__Provided data__:

* * * * *

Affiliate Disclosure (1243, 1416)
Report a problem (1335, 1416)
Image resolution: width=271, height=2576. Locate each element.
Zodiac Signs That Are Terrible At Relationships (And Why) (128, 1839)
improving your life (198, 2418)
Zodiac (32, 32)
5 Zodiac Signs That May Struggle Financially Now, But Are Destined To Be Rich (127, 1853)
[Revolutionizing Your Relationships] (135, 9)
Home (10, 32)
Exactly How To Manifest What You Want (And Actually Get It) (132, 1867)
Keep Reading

* * * * *

__Required work__: The response should consist of the entries, retyped exactly and in full.

__Task output__:
Affiliate Disclosure (1243, 1416)
Report a problem (1335, 1416)
Image resolution: width=271, height=2576. Locate each element.
Zodiac Signs That Are Terrible At Relationships (And Why) (128, 1839)
improving your life (198, 2418)
Zodiac (32, 32)
5 Zodiac Signs That May Struggle Financially Now, But Are Destined To Be Rich (127, 1853)
[Revolutionizing Your Relationships] (135, 9)
Home (10, 32)
Exactly How To Manifest What You Want (And Actually Get It) (132, 1867)
Keep Reading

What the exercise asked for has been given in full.